[Stored entries]
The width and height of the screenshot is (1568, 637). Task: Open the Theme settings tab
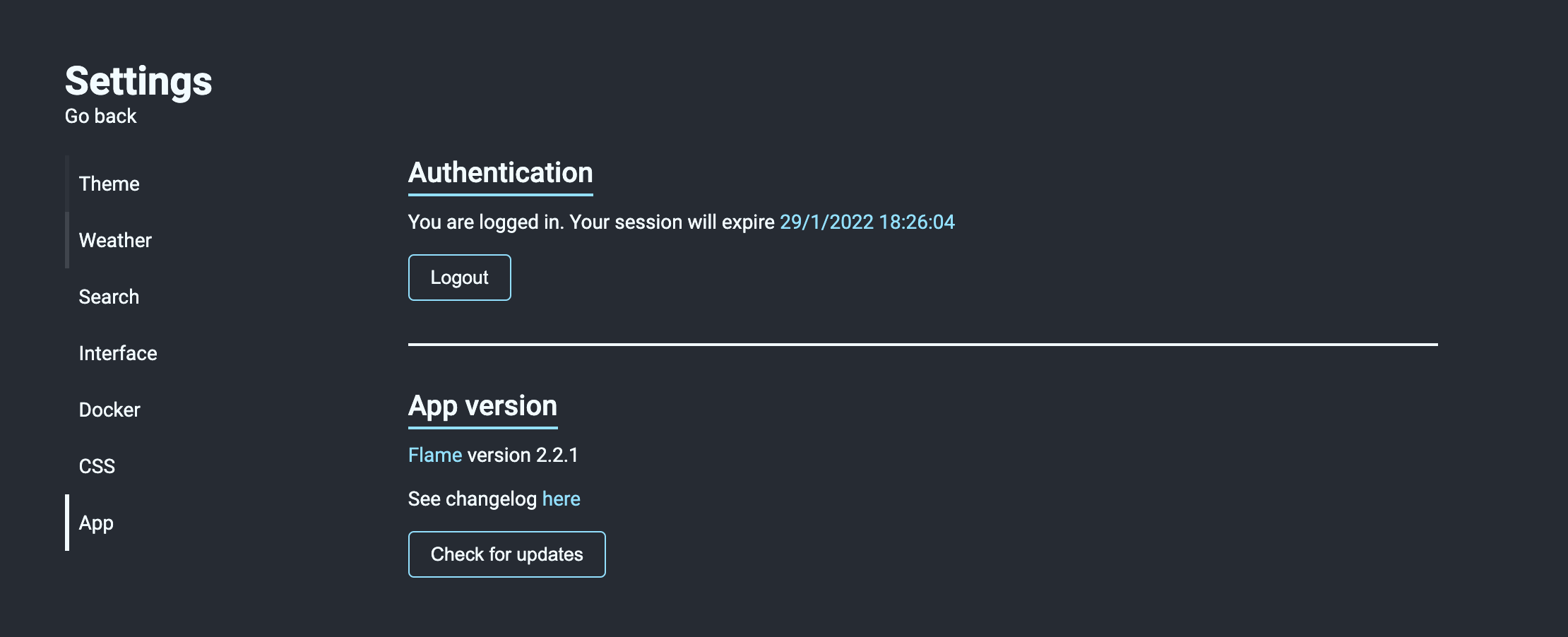click(x=109, y=184)
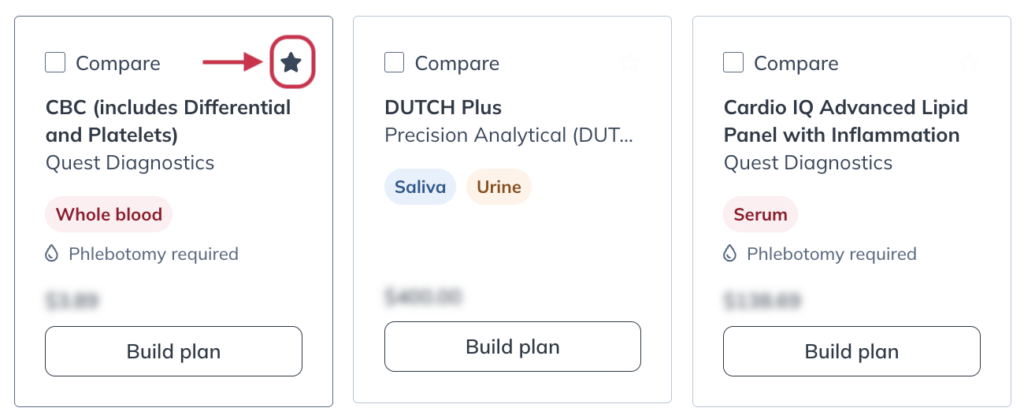
Task: Click Build plan for CBC test
Action: coord(174,352)
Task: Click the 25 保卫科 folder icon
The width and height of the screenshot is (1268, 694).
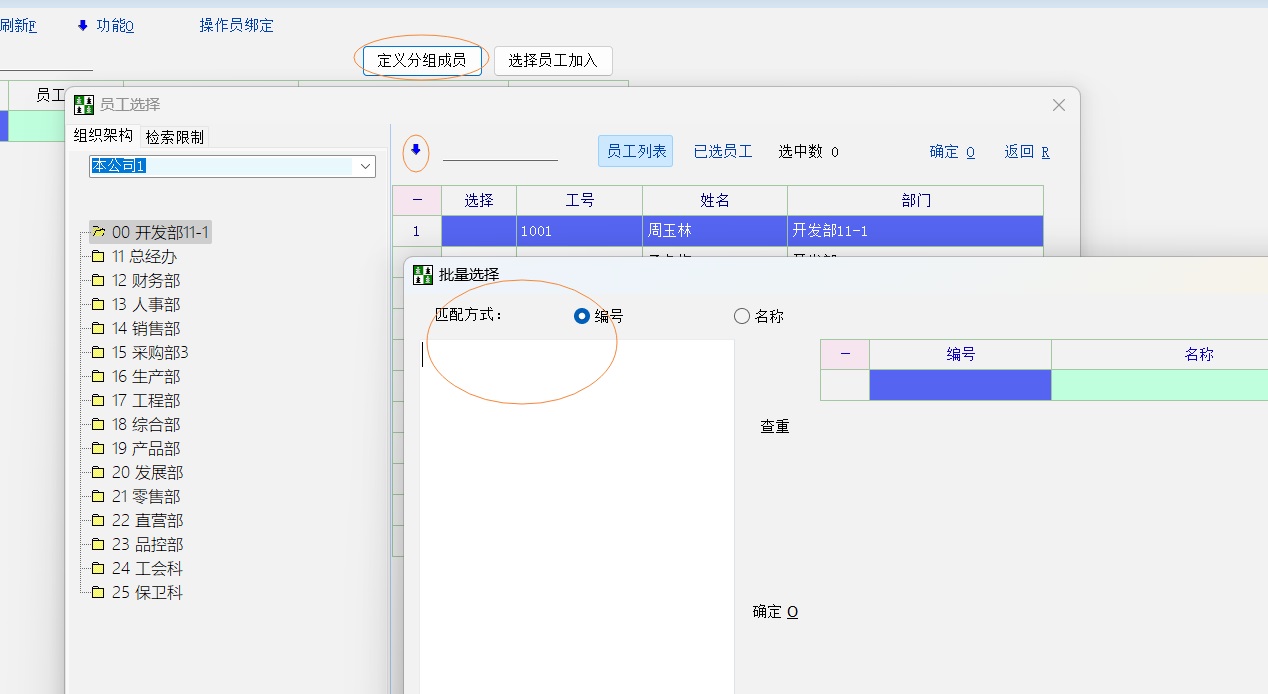Action: [x=98, y=593]

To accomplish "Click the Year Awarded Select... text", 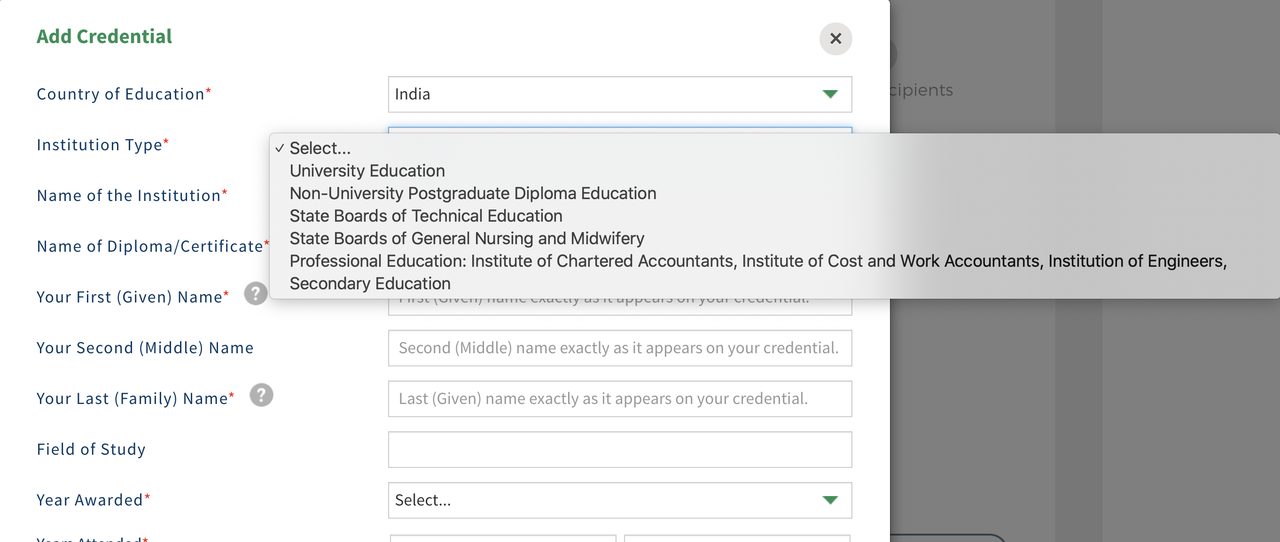I will [x=423, y=500].
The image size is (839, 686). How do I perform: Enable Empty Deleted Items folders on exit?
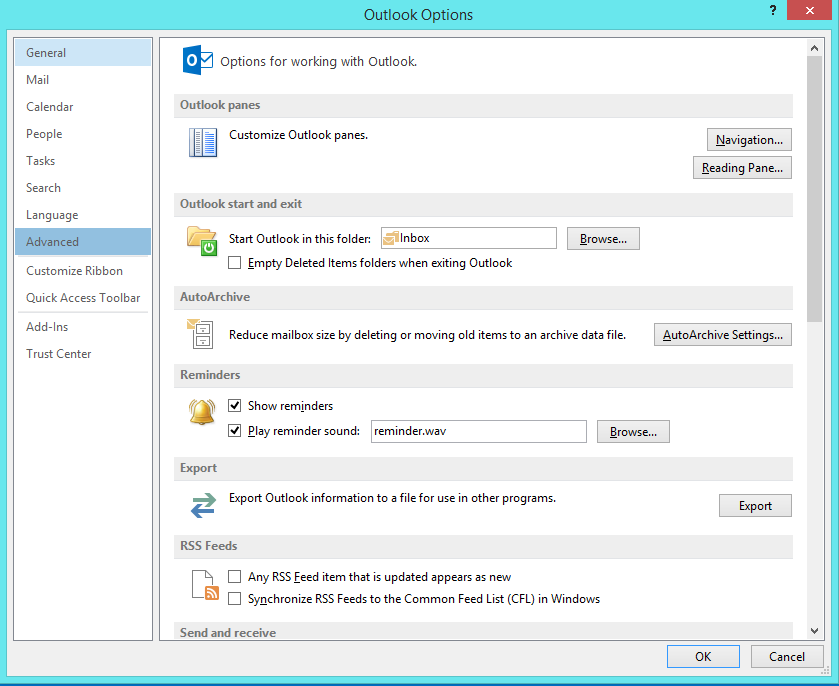point(235,263)
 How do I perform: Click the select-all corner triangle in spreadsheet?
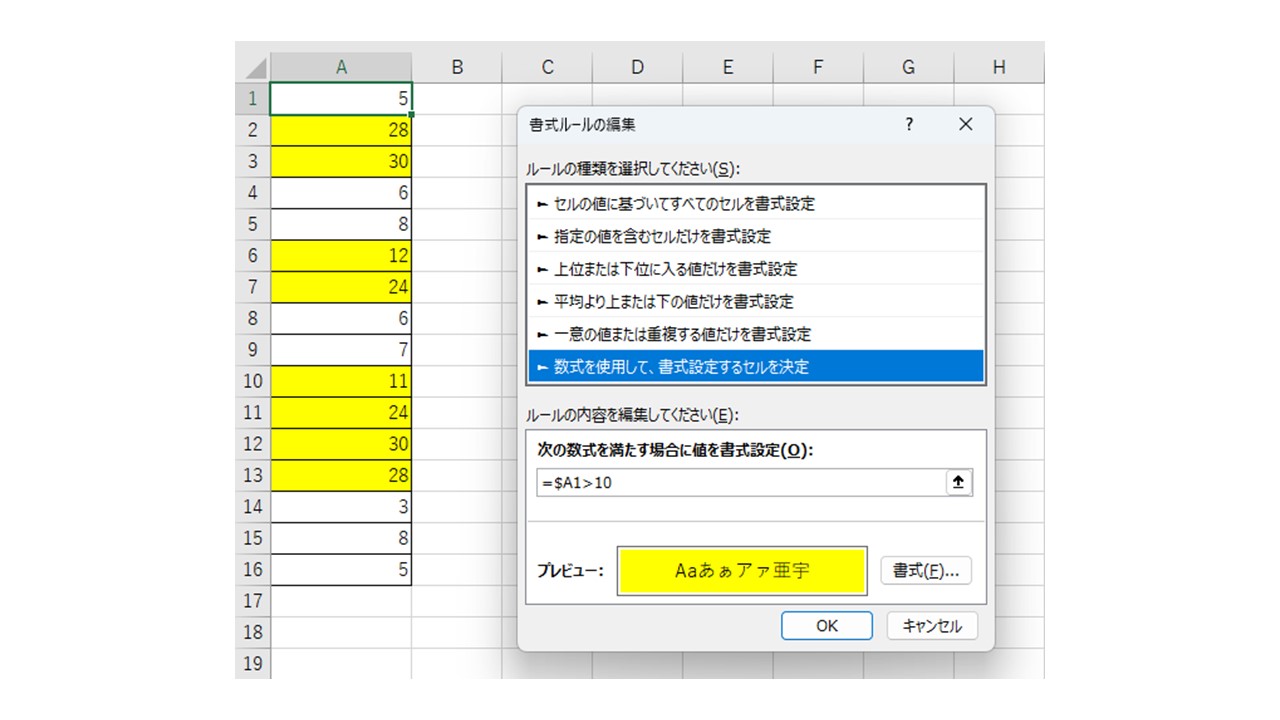254,68
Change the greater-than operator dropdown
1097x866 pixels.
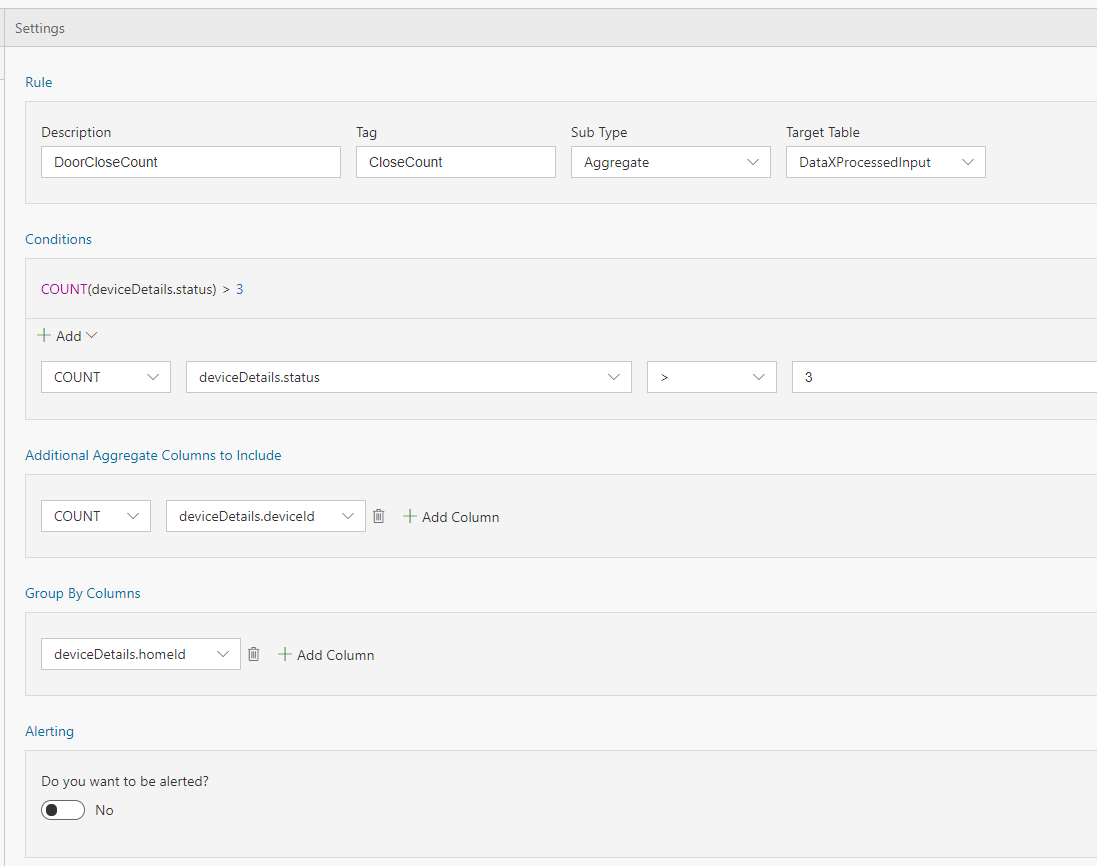711,377
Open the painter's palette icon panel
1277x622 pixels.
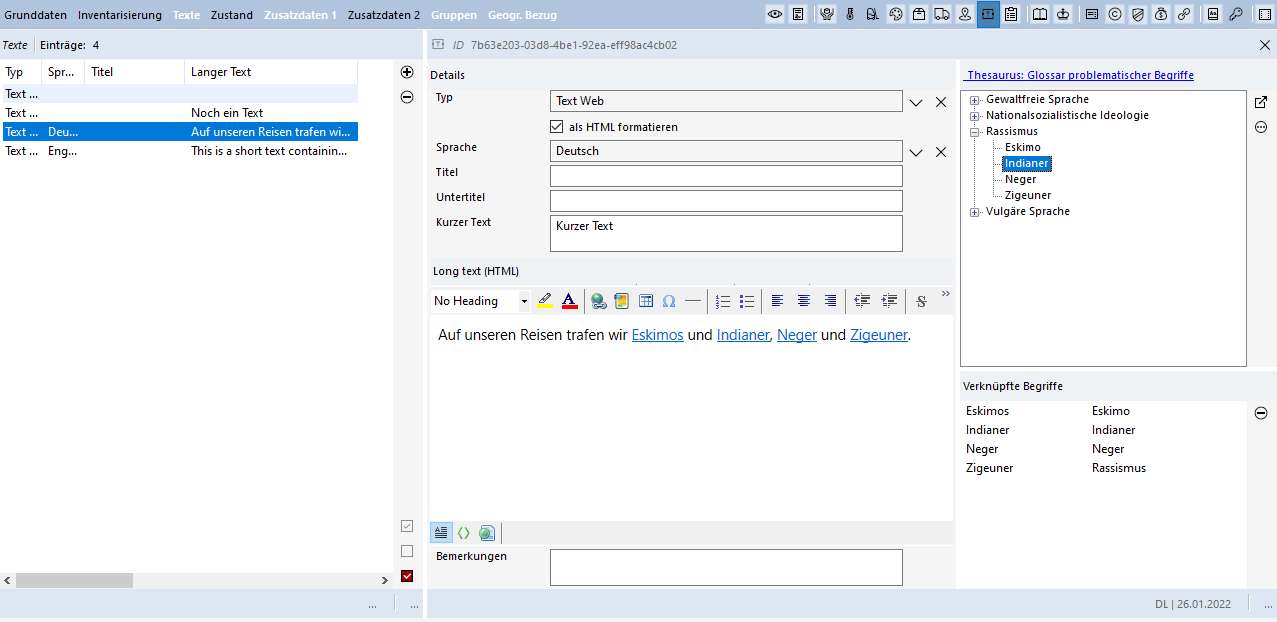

Exercise requirements – When a line among the entries contains "icon", pull that line out.

Response box –
Task: Click the 25 保卫科 folder icon
Open the painter's palette icon panel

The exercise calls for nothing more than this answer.